Quand je fais un rapide bilan de mes années dans la Royale, j'ai été embarqué sur six sous-marins dont deux servent actuellement de musée ???
L'Argonaute,
Sous-marin de quatre cents tonnes, actuellement à la Cité des
Sciences de la Villette.
Le Redoutable SNLE
(1),
de neuf mille tonnes à la Cité de la Mer de Cherbourg.
Ma vie de sous-marinier s'est partagé entre Toulon et Brest ; en seize ans j'ai effectué treize patrouilles opérationnelles et quelques missions de "renseignements" pour un total de vingt-cinq milles heures de plongée.
Quelques considérations sur les SNLE (type Redoutable)
- 135 m de long, 10,60 m de diamètre, 3 ponts,
- 130 hommes d'équipage.
- Un poids de 9000 tonnes, une vitesse de 25 nuds en plongée.
- Un réacteur à eau pressurisée.
- Pas de cigarette à bord.

+ + +

= Explorer le document =
- a) D'après l'extrait sur les sous-marins, combien de patrouilles opérationnelles ont été effectuées en seize ans de vie de sous-marinier ?
- b) Reprenez l'extrait sur les sous-marins à partir de sa dernière ligne et prolongez-le.
Les lignes de données n'ont aucun lien avec l'extrait sur les sous-marins.

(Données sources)
+ + +

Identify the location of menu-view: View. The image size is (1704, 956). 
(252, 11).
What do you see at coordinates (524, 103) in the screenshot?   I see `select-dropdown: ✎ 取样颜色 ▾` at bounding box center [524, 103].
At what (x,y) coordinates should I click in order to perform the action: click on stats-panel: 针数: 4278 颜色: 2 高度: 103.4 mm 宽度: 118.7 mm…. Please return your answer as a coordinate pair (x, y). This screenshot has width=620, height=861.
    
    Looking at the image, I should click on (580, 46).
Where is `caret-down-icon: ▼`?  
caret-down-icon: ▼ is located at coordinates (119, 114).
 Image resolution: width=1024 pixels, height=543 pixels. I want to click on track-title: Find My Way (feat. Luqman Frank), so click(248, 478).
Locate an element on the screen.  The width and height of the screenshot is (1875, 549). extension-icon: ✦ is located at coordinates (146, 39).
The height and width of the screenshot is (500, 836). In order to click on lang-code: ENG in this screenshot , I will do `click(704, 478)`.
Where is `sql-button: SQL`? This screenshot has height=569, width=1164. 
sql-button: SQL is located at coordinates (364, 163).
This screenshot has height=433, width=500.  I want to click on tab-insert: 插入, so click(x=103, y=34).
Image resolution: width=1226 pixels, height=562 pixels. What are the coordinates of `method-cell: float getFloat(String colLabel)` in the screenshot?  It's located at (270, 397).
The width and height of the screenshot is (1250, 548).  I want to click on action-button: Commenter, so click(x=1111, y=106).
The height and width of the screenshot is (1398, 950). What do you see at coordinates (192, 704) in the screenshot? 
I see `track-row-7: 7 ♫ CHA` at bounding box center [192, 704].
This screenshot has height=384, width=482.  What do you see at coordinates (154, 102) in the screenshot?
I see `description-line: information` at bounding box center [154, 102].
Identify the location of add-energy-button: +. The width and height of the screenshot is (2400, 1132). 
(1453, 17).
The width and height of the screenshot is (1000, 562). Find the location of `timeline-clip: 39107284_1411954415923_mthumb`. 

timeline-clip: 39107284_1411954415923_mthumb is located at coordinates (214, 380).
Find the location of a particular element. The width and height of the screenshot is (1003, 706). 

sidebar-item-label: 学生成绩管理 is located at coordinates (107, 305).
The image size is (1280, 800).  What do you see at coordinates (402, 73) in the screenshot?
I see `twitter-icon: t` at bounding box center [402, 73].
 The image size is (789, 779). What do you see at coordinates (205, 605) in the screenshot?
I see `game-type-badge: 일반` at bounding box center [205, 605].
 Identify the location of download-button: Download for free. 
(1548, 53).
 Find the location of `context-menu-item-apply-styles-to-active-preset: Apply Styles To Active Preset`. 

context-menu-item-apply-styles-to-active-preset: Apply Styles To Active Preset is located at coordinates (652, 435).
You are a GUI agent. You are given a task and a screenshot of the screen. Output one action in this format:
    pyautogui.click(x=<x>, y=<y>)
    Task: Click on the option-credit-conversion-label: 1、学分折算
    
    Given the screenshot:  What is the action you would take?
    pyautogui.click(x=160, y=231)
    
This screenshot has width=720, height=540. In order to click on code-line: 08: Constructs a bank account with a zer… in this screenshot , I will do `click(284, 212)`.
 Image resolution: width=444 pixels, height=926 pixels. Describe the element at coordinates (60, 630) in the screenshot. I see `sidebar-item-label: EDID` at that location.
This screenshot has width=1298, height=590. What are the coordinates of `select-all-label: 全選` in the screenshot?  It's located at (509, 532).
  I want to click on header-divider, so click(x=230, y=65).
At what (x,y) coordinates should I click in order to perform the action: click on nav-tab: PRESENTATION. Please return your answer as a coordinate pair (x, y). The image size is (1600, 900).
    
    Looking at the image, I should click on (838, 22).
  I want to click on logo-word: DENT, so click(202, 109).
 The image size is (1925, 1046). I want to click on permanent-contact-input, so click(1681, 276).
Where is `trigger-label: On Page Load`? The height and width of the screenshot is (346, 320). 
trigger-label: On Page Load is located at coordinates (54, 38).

+ + +

= Exercices résolus =
- a) Treize patrouilles opérationnelles.

- b)
Une fois embarqué sur un SNLE, notre vie est réglée pour deux ans et demi :
- Cinq semaines d'instruction
- Trois semaines d'Ile Longue
- Neuf à dix semaines de patrouille
- Six semaines de vacances
Et cela deux fois par an.
Un SNLE est composé
de deux équipages :
Un Bleu et un Rouge ainsi que d'un équipage Vert
commun à tous les SNLE.
Les hommes qui y sont affectés doivent remplacer au pied levé
un homme indisponible sur un équipage Rouge ou Bleu.
Comme cité précédemment, quatre principales périodes :
L'instruction :
Chaque S.M.(2) possède un bâtiment au Centre Roland Morillot de
Brest. Les jours sont consacrés au sport et à l'instruction, sanctionnés
par un certificat, obligatoire pour repartir en patrouille.
Il existe à SOUMENT(3) (Brest) une reconstitution partielle du SM. Une
plate-forme de pilotage avec P.C.N.O.(4) , une plate-forme missile, une plate-forme
lance-torpille, une plate-forme PC énergie, une plate-forme ASM(5) écoute,
une plate-forme détection/navigation.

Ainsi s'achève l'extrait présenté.